Unfortunately, visible (including ambient) light competes with the fluorescence from dye for the attention of the person conducting the test. The visibility of the fluorescent response is increased when the intensity of other visible light is reduced, so that the fluorescent response is not masked or washed-out by other light. This is particularly true where the system has shiny surfaces that reflect visible or ambient light. Thus, ultraviolet lamps directed in otherwise dark conditions at a system containing a UV responsive fluorescent material may reveal the fluorescent material glowing against the dark background. When performed in total darkness, the outcome of such a procedure is often enhanced; however, total darkness is often not available in testing environments, such as an outdoor air conditioner where the sun cannot be shut off, or a shop floor where darkness may be dangerous when machinery in motion is involved.
Similarly, luminescent materials are also used in non-destructive testing. For example, fluorescent dyes combined with iron filings can be used to detect faults such as stress fractures. The combination of iron filings and fluorescent dye is attracted to the faults and, again, the dye emits visible light when illuminated by appropriate incident wavelength light. A very small fault is often difficult to detect even though such a small fault may present a potentially great danger. Thus, any assistance in identifying these faults would be beneficial.
Existing ultraviolet lamps have several weaknesses. Some concerns with existing ultraviolet lamps are their cost, size, and power consumption. For low power consumption and cost, fluorescent lamps can be used to generate the incident radiation. However, fluorescent lamps generate a low intensity of incident ultraviolet radiation. Because of this, it is desirable to be able to bring the lamp in close proximity to the fault. This is often difficult in the tight spaces available when working around machinery and equipment.
A hand-held UV lamp was developed by Spectronics Corporation and is described in U.S. Pat. No. 6,953,940, which is incorporated herein by reference in its entirety. That lamp is light and easily maneuverable. However, the small area of illumination generated by the lamp makes inspection of larger areas more time consuming. More particularly, the narrow width of the unit permits light from the surrounding environment to sometimes overpower the fluorescent response in brightly lit rooms, thus making detection difficult. The narrow width of light also has limited usage in the field of non-destructive testing where typically large areas are being tested for faults.
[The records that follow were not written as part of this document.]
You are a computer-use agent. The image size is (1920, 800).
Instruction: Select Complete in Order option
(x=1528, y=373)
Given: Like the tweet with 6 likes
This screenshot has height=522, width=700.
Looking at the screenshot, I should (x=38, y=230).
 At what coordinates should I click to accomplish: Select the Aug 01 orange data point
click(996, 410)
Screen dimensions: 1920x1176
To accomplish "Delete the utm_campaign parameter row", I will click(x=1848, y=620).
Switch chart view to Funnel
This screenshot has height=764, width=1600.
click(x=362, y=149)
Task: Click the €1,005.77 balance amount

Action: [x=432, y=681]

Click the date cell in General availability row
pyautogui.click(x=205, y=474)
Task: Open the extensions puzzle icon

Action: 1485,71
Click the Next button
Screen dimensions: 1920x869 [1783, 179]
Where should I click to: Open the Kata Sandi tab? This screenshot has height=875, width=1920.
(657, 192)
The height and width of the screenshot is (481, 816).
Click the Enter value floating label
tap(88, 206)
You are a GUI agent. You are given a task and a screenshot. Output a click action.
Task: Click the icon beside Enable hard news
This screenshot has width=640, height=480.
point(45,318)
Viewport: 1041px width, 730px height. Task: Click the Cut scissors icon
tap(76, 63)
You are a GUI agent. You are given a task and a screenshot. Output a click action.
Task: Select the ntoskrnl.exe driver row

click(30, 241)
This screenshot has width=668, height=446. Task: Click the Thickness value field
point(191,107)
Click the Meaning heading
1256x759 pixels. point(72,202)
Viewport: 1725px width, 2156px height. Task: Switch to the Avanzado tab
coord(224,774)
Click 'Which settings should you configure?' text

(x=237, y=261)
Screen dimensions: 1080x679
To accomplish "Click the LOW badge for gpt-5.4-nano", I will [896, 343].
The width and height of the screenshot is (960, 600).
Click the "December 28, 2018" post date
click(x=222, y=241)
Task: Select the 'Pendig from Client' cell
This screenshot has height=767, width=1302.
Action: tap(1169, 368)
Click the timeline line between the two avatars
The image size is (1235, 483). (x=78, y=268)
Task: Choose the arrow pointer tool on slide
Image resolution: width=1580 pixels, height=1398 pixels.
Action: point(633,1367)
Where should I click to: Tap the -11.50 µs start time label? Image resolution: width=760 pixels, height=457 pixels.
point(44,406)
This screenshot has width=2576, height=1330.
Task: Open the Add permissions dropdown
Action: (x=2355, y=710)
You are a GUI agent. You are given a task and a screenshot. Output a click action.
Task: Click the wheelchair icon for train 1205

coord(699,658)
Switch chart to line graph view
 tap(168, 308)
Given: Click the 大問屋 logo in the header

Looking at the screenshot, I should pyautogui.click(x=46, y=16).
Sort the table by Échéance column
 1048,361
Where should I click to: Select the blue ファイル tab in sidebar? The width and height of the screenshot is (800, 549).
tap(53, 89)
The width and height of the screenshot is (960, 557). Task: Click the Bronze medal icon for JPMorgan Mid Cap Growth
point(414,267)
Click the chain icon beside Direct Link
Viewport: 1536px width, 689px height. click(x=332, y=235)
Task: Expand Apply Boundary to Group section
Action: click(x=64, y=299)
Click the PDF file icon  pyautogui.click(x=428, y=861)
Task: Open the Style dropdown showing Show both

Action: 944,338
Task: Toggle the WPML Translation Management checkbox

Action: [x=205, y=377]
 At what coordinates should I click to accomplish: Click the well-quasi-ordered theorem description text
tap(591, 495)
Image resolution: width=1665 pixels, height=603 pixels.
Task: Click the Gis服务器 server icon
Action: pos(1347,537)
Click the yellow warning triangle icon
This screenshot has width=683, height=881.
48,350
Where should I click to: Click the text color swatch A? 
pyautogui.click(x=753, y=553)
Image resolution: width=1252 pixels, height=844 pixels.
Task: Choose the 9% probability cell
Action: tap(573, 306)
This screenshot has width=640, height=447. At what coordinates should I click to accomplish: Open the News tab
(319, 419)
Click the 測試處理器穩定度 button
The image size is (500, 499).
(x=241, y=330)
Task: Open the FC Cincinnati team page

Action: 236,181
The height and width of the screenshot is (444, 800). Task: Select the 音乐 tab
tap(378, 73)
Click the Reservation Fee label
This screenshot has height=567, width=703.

Halide lamps are currently in common use in non-destructive testing (NDT), but halide lamps get very hot and project light covering a wide wavelength. To accommodate for the wide wavelength coverage, expensive filters are used to remove the unneeded wavelengths of light and project the proper wavelength needed for testing. Since the filters are absorbing or reflecting light, they tend to heat up the ambient air surrounding the lamp.
A need, therefore, exists for a lamp head that is compact, emits ultraviolet (including blue wavelength) light with an effective intensity, and does not generate a large amount of heat.